INST-IT: Boosting Instance Understanding via Explicit Visual Prompt Instruction Tuning

Large Multimodal Models (LMMs) have made significant breakthroughs with the advancement of instruction tuning. However, while existing models can understand images and videos at a holistic level, they still struggle with instance-level understanding that requires a more fine-grained comprehension and alignment. Instance-level understanding is crucial for LMMs, as it focuses on the specific elements that we are most interested in. Excitingly, existing works find that the SOTA LMMs exhibit strong instance understanding capabilities when provided with explicit visual cues. Motivated by this, we proposed Inst-IT, a solution to enhance LMMs in Instance understanding via explicit visual prompt Instruction Tuning for instance guidance. Inst-IT consists of a benchmark to diagnose multimodal instance-level understanding, a large-scale instruction-tuning dataset, and a continuous instruction-tuning training paradigm to effectively enhance spatial-temporal instance understanding capabilities of existing LMMs. Experimental results show that, enhanced by Inst-IT, our models not only achieve outstanding performance on Inst-IT Bench and other instance understanding benchmarks, but also demonstrate significant improvements across various generic image and video understanding benchmarks. This highlights that our method not only boosts instance-level understanding but also strengthens the overall capabilities of generic image and video comprehension.

💡 Research Summary

The paper introduces Inst‑IT, a framework designed to improve large multimodal models’ (LMMs) ability to understand individual instances within images and videos. While current LMMs excel at holistic perception, they often fail to capture fine‑grained attributes, relationships, and temporal dynamics of specific objects that users care about. Inst‑IT addresses this gap through three main components.
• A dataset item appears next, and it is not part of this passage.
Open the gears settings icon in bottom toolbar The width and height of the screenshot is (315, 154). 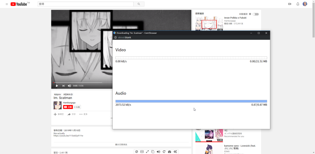pyautogui.click(x=175, y=152)
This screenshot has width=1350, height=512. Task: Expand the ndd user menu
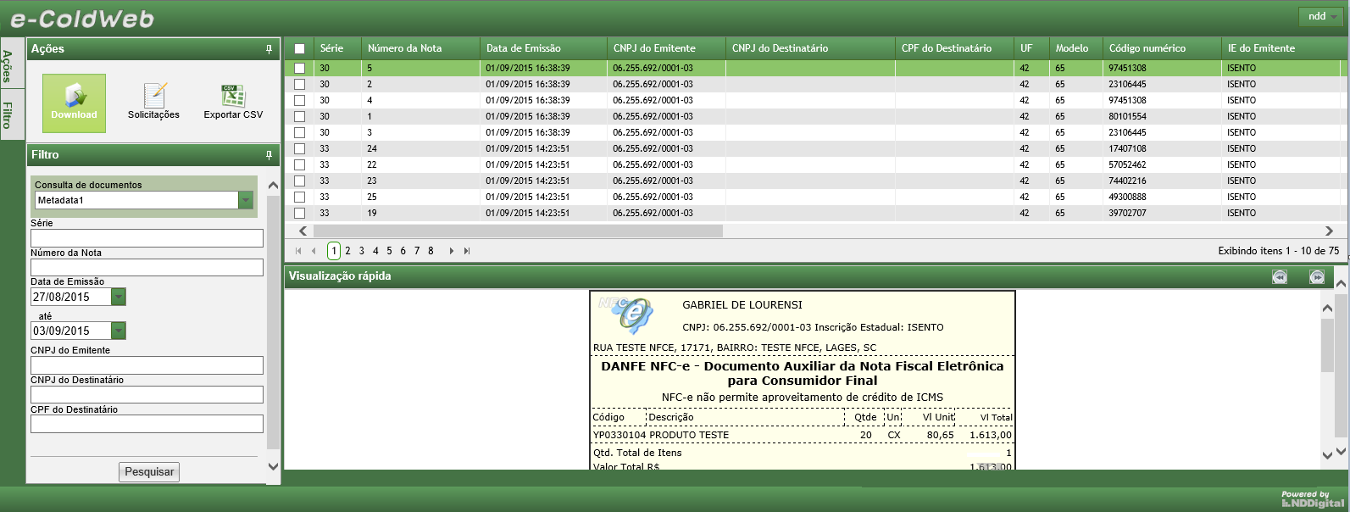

First, it provides Inst‑IT Bench, a human‑verified benchmark that evaluates instance‑level comprehension across both static and dynamic visual content. Second, it builds the Inst‑IT Dataset using an automated pipeline that augments each visual input with explicit visual prompts—Set‑of‑Marks (SoM) identifiers that overlay numerical IDs on target instances. These prompts guide GPT‑4o to generate multi‑level annotations: per‑frame instance captions, whole‑image captions, temporal difference descriptions, video‑level summaries, and extensive open‑ended QA pairs focused on instance attributes and interactions. The resulting corpus contains 51 k images and 21 k videos, amounting to over 200 k image captions, 135 k temporal descriptions, 21 k video captions, and 335 k QA pairs. Third, the authors propose a continuous instruction‑tuning recipe that mixes the Inst‑IT data with generic multimodal instruction data, feeding the model inputs that include the visual prompts. This enables the model to learn “which instance” rather than just “where”. Experiments on LLaVA‑2‑based models show substantial gains: on Inst‑IT Bench the tuned model outperforms prior state‑of‑the‑art by 7–12 % absolute accuracy; it also improves on other instance‑understanding benchmarks such as RefCOCOg and ViP‑Bench. Importantly, generic image and video understanding benchmarks (AI2D, ChartQA, EgoSchema, NExT‑QA) see 4–13 % relative improvements, demonstrating that the instance‑centric tuning also strengthens overall multimodal reasoning. Ablation studies confirm that the visual prompts reduce hallucination and that performance scales with dataset size, plateauing after roughly 50 k annotated samples. In sum, Inst‑IT shows that explicit visual prompting combined with large‑scale instance‑level instruction tuning can effectively bridge the fine‑grained understanding gap in current LMMs, opening avenues for more precise visual‑language applications such as robotics, video analytics, and interactive AI assistants.